[Source passage]

By Nikolai Fomich
Psychiatrist Vasilis Pozios and renowned illustrator Marguerite Sauvage have joined forces to create Aura, a new super-powered hero – who also happens to have Bipolar Disorder. I spoke with Vasilis about this new character and the portrayal of mental illness in comics.
Nikolai Fomich: Vasilis, who is Aura? What is your comic about?
Vasilis K. Pozios: I suppose I should first explain why a forensic psychiatrist is writing a comic book!
As a physician specializing in psychiatry, I have a responsibility to advocate for people with mental illnesses and for improved mental health care in society. Those who are familiar with the work that my colleagues and I at Broadcast Thought have done know that we’re passionate about reducing the stigma associated with mental illnesses and their treatment through more accurate depictions of mental health issues in the media. Thus far, we’ve approached this through informing the lay public – including creators of popular media – about mental health issues using popular culture as a vehicle for discussion.
In addition to consulting with creators on depictions of mental health issues in popular media, we’re taking further steps to create original content that’s representative of our mission. And, since I’ve loved comic books for as long as I can remember, making comics is not only the logical entry point for this organic evolution, but also a dream-come-true. And thus was born Aura!
Aura is the super-hero alias of a young woman named Alexis Pope. Alexis has Bipolar Disorder and has survived a suicide attempt. She also has migraine headaches (not uncommon in people with Bipolar Disorder) with visual aura – although Alexis’ auras are far from typical, as you’ll see in the story. Alexis’ narration conveys the struggles she’s faced not only as a direct result of her mental illness, but also through the indirect consequences of having a mental illness, i.e., the stigma associated with illnesses like Bipolar Disorder. This narration is juxtaposed against various manifestations of prejudice and discrimination encountered by Alexis as she commutes to her appointment with her psychiatrist.

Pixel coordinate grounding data
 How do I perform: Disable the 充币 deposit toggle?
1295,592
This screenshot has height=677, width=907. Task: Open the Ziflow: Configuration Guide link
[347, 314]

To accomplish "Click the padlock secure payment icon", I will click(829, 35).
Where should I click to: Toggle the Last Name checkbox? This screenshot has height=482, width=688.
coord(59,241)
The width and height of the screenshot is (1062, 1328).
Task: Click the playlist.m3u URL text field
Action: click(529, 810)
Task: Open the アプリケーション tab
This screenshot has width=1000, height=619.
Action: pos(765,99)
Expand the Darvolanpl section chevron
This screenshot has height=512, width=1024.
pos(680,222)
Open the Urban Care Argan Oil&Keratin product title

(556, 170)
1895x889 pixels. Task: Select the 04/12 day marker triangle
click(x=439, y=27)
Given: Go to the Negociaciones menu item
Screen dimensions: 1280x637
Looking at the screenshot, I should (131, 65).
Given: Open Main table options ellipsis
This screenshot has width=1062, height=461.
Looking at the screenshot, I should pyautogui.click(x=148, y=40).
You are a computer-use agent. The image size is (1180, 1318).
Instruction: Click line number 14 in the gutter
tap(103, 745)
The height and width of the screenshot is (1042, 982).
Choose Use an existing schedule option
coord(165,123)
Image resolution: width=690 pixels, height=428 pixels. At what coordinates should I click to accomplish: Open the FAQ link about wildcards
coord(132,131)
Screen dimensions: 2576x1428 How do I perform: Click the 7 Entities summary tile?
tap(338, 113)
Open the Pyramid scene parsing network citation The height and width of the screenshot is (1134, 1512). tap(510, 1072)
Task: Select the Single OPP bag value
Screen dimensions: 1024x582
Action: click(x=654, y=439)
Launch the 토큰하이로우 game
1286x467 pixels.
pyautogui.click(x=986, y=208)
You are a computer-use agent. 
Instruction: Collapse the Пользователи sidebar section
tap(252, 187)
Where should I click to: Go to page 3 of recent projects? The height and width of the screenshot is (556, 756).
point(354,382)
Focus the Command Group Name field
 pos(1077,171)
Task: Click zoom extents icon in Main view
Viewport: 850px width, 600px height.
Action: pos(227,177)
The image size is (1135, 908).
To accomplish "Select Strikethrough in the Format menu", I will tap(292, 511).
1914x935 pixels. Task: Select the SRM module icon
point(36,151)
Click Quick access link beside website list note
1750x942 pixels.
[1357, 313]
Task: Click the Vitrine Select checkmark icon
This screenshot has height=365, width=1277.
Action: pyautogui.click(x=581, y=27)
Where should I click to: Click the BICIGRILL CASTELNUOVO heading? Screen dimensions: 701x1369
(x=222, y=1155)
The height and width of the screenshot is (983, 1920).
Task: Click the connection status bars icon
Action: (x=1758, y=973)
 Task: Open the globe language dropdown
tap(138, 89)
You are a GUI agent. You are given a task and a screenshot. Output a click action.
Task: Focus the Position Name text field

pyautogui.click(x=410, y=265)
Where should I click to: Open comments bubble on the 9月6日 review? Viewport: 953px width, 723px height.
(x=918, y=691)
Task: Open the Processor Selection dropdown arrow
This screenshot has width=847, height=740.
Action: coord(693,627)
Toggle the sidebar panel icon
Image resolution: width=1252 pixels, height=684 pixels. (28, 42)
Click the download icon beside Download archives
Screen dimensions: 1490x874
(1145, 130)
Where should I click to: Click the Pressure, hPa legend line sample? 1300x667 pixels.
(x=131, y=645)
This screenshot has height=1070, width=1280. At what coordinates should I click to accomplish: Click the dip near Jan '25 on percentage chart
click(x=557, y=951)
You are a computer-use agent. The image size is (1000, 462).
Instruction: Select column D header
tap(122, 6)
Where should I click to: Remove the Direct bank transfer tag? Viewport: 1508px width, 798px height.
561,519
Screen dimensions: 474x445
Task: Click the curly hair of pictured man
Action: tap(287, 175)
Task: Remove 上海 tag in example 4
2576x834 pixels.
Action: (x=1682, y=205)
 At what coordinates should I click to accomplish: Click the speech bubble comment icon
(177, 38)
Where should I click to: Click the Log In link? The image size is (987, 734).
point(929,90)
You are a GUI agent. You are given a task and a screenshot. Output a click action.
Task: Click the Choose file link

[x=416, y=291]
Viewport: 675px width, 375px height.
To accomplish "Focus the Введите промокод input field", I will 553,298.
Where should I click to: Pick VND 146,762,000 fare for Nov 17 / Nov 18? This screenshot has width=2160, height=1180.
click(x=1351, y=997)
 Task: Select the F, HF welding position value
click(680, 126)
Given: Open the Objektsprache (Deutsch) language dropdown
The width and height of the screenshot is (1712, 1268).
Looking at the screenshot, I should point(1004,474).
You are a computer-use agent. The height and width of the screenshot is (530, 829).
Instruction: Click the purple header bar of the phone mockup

[Explore the material]
[1] Revise the Aura interview starting at "Vasilis K. Pozios: I" and ending at "vehicle for discussion.", with "forensic psychiatrist" changed to "clinical psychiatrist".
[2] In the Aura interview, what is the name of the young woman whose super-hero alias is Aura?

[Results for the exercise]
[1]
Vasilis K. Pozios: I suppose I should first explain why a clinical psychiatrist is writing a comic book!
As a physician specializing in psychiatry, I have a responsibility to advocate for people with mental illnesses and for improved mental health care in society. Those who are familiar with the work that my colleagues and I at Broadcast Thought have done know that we’re passionate about reducing the stigma associated with mental illnesses and their treatment through more accurate depictions of mental health issues in the media. Thus far, we’ve approached this through informing the lay public – including creators of popular media – about mental health issues using popular culture as a vehicle for discussion.

[2] Alexis Pope